Lui iniziò a guidarla, prima la fece alzare in piedi, poi passo dopo passo camminò verso la porta. Era stranissimo vedere il proprio corpo muoversi da solo. Tuttavia non era molto coordinato nei movimenti, l'uomo nero doveva ancora abituarsi all'altezza del nuovo corpo. Muoveva gli arti in modo meccanico e per poco non fece sbattere la bambina contro un muro.

 

- Che mi stai facendo? -chiese la bambina, più curiosa che preoccupata. Si fidava ciecamente del suo amico, sapeva che non le avrebbe mai fatto niente di male.

 

Lui le rispose che doveva controllare una cosa.

Camminarono per il corridoio in silenzio, poi il mostro ordinò al corpo di Margaret di aprire una porta lentamente, e questo lo fece senza obbiettare.

Margaret si rese conto solo ora che quella era la stanza di Alice.

La ragazza non si era accorta di niente, dava le spalle alla porta per tenere sotto sguardo la finestra. Stava al computer.

Nella sua testa, il mostro ringhiò, e tutto l'odio immaginabile di questo mondo le si riversò nella mente.

L'ordine arrivò immediato. Doveva ucciderla.

La bambina rimase sbigottita, mentre il suo corpo eseguiva l'ordine.

Quando si rese conto di quello che doveva fare, Margaret riprese coscienza e si bloccò di colpo. No, non l'avrebbe fatto. Con una forza immane costrinse i propri muscoli a fermarsi, a non ascoltare l'ordine.

Il corpo le obbedì. Sembrava che il mostro fosse scomparso dalla sua testa.

Chiuse la porta e fece per andarsene, ma il mostro le si rigirò contro. Margaret si sentì sbattere contro un muro, poi cadde per terra.

L'uomo nero era infuriato con lei, così tanto che la bambina si mise a piangere.

 

- Mi dispiace -un singhiozzo le sfuggì di bocca- non posso farlo! É mia sorella!

 

Ma lui non ne voleva sapere. Le spiegò che non potevano fare altrimenti, sennò li avrebbe costretti a separarsi. E lui sarebbe rimasto per sempre solo.

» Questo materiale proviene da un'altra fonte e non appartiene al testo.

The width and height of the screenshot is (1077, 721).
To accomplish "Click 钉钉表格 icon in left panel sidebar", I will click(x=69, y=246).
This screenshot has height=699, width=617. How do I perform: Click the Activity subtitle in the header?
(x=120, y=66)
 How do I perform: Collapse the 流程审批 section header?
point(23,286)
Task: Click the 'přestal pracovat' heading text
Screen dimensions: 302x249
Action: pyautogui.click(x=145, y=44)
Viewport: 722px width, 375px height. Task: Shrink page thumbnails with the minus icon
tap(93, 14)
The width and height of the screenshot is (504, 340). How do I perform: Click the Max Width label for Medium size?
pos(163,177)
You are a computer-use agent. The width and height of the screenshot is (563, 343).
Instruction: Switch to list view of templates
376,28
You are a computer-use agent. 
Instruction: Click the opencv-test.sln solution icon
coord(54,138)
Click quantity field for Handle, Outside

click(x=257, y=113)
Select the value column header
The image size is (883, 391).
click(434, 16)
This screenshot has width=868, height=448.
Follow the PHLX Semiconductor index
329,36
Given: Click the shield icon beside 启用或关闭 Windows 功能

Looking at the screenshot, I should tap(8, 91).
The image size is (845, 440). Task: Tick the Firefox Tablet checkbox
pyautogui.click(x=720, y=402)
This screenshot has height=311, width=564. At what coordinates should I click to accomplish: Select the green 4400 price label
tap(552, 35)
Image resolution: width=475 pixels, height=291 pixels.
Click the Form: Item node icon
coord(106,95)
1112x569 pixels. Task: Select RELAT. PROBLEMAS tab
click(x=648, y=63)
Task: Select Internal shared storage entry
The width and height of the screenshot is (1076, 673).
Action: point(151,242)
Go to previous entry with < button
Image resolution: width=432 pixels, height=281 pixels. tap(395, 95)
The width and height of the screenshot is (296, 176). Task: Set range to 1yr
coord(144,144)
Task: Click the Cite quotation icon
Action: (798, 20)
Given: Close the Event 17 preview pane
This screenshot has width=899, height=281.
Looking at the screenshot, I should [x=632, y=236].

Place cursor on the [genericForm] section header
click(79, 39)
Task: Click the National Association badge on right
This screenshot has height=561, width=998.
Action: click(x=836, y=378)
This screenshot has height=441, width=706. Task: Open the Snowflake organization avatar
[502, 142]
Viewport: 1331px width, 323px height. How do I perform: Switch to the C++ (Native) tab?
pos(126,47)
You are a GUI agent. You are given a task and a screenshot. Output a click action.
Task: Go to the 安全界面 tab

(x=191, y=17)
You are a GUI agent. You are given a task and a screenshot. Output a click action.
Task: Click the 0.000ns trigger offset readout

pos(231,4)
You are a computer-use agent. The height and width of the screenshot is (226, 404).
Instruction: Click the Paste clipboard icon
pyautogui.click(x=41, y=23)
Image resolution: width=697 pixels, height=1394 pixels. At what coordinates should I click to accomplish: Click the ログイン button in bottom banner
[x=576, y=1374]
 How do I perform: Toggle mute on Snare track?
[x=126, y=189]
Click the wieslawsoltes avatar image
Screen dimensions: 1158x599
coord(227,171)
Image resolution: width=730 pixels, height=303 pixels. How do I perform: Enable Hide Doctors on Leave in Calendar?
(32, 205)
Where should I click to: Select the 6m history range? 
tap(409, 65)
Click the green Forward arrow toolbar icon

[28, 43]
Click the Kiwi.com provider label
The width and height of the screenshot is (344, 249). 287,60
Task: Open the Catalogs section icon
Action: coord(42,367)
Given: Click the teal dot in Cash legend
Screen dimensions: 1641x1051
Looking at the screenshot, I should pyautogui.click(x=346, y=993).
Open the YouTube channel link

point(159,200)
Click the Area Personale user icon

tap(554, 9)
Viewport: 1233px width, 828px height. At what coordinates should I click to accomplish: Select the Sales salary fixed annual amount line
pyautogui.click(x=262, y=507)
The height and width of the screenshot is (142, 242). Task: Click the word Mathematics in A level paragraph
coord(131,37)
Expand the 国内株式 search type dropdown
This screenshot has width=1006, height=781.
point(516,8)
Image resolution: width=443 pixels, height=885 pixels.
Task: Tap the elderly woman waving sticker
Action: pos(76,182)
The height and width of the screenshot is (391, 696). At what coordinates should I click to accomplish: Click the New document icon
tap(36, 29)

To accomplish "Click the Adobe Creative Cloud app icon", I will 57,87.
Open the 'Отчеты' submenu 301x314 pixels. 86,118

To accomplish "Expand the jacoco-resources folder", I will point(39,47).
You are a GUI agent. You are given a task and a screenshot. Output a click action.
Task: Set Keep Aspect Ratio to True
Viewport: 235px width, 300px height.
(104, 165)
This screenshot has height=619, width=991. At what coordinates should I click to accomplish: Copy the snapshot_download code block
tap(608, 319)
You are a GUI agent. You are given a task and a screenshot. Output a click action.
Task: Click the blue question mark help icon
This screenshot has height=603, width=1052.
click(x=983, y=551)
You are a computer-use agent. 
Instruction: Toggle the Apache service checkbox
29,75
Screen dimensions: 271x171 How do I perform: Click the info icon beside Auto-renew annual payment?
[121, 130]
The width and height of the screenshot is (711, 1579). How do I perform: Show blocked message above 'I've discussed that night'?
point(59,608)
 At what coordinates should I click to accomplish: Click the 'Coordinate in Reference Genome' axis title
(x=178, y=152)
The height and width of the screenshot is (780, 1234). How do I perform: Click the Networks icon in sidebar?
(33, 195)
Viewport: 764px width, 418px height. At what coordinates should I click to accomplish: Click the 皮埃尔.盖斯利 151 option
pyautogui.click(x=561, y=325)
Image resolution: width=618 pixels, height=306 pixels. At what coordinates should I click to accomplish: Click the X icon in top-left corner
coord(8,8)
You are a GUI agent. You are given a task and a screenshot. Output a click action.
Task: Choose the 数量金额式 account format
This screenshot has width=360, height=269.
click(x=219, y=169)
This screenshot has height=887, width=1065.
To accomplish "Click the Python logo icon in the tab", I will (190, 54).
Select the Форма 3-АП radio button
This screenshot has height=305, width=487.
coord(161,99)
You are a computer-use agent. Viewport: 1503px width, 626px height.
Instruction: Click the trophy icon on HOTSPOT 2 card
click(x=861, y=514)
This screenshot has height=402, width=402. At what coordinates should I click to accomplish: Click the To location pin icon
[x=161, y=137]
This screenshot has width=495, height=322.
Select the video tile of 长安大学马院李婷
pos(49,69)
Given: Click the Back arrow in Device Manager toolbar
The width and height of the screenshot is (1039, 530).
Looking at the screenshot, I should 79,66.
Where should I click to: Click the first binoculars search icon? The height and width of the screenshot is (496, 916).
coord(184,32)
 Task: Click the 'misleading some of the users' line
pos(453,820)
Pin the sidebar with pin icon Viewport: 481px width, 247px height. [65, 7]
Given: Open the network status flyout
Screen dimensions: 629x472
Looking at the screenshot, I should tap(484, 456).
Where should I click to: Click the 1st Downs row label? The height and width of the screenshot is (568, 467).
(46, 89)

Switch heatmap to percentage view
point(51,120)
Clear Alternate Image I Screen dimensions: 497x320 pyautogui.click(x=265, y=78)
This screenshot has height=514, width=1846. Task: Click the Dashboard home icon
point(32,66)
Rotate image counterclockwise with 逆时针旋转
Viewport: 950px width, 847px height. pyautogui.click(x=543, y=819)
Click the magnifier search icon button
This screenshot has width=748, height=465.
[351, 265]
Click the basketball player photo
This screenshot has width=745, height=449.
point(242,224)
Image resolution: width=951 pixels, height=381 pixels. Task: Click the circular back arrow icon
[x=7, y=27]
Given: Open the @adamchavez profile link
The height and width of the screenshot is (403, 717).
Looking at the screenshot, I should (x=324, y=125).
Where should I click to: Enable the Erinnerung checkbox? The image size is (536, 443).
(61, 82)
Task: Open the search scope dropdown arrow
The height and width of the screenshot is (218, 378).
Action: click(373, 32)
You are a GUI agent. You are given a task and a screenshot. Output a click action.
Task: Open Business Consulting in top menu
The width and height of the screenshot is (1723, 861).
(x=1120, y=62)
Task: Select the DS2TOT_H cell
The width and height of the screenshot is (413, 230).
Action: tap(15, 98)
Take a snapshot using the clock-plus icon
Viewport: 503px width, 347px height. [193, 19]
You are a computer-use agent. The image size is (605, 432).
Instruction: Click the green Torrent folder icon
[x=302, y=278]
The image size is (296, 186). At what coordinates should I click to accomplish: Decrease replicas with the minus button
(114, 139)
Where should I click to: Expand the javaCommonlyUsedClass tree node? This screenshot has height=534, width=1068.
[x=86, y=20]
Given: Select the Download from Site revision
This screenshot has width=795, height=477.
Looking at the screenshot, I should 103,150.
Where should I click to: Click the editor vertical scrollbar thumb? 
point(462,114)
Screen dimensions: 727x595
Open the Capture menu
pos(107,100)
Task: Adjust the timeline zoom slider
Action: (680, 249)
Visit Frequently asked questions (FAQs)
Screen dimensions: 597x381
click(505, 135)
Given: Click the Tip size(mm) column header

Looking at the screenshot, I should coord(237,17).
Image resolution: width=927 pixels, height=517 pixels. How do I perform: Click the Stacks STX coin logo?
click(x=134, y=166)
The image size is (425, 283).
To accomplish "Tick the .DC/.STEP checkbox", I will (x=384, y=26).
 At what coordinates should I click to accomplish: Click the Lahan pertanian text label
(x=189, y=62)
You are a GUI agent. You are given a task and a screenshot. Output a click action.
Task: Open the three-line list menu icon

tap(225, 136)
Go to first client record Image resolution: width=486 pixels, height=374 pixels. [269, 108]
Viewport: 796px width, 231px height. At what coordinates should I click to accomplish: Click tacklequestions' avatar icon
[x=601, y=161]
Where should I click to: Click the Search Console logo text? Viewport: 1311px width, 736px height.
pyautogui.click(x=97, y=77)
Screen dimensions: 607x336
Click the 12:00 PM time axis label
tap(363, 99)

Ma la bambina continuava a supplicarlo.

Quindi si calmò, consapevole di quanto Margaret tenesse a sua sorella. Non sarebbe mai riuscito a convincerla. Non ora, almeno.

Di colpo le ordinò di dirigersi in cucina.

 

- Cosa vuoi fare?

 

L'uomo non le rispose.

 

 

 

Sarah si alzò dal letto. Era presto, ma non riusciva a dormire. Lentamente uscì dalla stanza, dirigendosi in cucina sbadigliando.

Ma quando entrò, rimase paralizzata.

Con gli occhi sgranati e la bocca aperta, guardò la parete davanti a lei.

L'uccellino ferito era stato appeso al muro con due chiodi. Era mezzo spennato e ricoperto di sangue, che lentamente scivolava fino a cadere a terra. Sulla parete, scritto col sangue, c'era una scritta

 

Be careful, or you could be next

 

Un urlo le uscì di bocca.

 

 

 

Alice si alzò di scatto, sentendo un grido provenire dalla cucina. Corse per il corridoio e entrata nella stanza vide Sarah davanti a quell'orribile spettacolo. Lesse la scritta

 

- Stai attenta, o tu potresti essere la prossima.

 

Un brivido le scese lungo la schiena.

Dietro di lei, entrarono i loro genitori.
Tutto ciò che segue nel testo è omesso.